----- GIVEN RECORDS

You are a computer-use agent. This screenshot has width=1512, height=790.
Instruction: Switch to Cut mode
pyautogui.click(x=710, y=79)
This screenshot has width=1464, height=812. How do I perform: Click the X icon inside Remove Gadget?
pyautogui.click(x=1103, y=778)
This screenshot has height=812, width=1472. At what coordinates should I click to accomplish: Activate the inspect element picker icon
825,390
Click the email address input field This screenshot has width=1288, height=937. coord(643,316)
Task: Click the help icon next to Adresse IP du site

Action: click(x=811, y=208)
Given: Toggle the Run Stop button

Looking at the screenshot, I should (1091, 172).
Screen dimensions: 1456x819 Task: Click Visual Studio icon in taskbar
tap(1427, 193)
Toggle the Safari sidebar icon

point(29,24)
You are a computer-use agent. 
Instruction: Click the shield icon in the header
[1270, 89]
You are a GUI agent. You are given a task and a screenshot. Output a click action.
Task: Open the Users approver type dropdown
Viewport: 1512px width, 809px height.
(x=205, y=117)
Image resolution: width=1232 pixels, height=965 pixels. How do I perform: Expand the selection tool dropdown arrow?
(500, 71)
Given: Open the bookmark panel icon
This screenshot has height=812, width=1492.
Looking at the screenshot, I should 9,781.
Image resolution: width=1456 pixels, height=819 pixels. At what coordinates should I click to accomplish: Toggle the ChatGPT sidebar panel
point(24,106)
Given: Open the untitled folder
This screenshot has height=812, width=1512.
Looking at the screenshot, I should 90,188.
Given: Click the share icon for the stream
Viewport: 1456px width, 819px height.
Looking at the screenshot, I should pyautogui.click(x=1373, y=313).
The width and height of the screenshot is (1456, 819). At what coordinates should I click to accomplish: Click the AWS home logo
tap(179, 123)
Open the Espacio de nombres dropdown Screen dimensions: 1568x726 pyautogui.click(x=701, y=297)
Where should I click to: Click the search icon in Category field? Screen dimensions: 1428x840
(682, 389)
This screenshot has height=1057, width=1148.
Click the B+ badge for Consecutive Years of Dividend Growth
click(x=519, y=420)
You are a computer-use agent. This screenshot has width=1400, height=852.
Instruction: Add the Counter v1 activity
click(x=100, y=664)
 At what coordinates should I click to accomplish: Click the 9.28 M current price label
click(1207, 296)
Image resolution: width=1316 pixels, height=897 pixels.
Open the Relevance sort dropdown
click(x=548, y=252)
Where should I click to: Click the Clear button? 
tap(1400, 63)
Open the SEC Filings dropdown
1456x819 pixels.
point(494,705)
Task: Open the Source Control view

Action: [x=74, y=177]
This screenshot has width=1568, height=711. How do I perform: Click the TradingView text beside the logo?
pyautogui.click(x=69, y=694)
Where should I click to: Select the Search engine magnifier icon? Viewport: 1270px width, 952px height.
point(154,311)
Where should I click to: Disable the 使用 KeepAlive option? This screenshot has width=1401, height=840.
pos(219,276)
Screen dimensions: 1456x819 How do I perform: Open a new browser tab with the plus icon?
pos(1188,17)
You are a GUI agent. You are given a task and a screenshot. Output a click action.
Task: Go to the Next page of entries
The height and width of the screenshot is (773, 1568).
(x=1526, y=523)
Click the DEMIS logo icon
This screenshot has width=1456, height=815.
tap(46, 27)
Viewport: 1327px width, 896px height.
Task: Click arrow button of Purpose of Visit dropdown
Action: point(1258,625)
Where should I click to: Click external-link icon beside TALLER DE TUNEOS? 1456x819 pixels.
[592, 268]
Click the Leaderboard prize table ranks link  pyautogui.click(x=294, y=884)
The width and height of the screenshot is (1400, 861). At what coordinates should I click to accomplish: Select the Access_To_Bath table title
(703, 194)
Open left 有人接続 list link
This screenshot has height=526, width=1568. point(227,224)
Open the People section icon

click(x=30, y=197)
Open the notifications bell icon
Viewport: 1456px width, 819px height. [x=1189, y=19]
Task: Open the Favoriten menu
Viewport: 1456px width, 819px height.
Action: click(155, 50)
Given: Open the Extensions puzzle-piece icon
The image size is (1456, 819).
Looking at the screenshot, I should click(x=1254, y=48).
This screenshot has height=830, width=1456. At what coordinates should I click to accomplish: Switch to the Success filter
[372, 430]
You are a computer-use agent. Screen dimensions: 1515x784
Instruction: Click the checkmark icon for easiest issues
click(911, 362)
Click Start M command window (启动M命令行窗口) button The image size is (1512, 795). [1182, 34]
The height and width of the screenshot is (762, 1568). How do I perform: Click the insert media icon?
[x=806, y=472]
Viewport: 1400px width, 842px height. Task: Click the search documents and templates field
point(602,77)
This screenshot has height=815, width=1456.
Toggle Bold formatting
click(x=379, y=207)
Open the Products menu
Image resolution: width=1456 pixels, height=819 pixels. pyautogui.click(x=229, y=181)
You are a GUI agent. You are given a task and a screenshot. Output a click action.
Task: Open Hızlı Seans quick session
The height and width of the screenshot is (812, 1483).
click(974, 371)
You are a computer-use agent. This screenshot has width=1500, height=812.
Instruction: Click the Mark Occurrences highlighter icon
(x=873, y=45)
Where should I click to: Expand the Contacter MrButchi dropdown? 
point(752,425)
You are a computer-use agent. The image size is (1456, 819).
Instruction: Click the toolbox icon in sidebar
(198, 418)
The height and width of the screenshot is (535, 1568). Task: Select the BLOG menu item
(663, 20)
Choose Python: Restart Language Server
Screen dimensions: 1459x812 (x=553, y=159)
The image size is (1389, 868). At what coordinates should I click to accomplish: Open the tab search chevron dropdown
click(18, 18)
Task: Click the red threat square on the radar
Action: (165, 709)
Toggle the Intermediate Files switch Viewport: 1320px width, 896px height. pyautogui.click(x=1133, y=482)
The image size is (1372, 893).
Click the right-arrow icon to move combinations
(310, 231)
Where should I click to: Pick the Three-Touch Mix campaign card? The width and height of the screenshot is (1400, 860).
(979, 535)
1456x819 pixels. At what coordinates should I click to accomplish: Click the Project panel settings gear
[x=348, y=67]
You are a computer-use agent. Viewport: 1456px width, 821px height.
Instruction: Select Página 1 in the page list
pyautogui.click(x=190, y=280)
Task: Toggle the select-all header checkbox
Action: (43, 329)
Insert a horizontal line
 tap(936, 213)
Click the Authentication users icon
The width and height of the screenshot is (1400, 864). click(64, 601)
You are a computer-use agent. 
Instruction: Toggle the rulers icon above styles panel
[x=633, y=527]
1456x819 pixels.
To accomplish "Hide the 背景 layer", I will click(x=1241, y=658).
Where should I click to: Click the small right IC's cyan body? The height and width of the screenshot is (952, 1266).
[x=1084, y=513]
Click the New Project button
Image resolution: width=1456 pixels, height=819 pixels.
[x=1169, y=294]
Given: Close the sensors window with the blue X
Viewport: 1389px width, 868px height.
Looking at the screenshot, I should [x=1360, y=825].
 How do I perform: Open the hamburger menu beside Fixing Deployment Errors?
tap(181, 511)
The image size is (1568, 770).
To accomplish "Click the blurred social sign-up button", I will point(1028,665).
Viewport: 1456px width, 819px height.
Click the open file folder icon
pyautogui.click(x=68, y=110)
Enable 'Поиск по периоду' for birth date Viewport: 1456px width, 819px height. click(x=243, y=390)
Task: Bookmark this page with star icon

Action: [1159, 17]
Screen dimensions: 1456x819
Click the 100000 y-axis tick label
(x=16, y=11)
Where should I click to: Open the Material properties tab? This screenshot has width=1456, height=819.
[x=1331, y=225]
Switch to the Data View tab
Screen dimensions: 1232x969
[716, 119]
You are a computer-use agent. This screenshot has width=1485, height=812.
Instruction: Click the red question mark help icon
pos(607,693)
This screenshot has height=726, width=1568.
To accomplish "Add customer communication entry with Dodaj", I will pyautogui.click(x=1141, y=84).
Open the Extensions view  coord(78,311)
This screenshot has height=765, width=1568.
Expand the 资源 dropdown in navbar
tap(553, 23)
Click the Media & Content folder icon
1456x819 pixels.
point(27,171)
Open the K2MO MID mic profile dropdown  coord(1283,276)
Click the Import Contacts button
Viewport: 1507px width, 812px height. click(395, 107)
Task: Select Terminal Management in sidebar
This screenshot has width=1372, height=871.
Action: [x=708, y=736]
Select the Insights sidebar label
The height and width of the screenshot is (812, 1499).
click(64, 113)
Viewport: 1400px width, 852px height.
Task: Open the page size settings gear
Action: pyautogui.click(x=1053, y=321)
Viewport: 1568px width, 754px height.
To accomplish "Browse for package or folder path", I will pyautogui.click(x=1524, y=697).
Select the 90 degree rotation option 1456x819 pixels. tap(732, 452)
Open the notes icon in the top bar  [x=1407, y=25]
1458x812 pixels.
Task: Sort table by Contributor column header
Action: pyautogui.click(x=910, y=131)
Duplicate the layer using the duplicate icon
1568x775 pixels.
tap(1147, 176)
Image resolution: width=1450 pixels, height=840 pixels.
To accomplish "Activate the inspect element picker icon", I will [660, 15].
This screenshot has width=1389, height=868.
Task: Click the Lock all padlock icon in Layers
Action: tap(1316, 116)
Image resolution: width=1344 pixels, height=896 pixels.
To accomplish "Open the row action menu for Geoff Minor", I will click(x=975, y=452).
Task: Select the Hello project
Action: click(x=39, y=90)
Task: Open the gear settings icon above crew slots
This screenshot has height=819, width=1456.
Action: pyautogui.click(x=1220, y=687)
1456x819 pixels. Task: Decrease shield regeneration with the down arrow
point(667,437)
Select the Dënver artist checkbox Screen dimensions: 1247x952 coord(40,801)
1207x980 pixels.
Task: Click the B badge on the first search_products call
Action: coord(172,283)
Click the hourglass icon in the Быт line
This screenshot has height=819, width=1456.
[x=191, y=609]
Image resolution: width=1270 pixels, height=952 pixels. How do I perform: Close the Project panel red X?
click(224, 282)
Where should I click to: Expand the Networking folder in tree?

----------

ACTIVITY: With "Extensions" as the search string, filter the records and return each line that has it.

YOUR SOLUTION:
Given: Open the Extensions puzzle-piece icon
Open the Extensions view  coord(78,311)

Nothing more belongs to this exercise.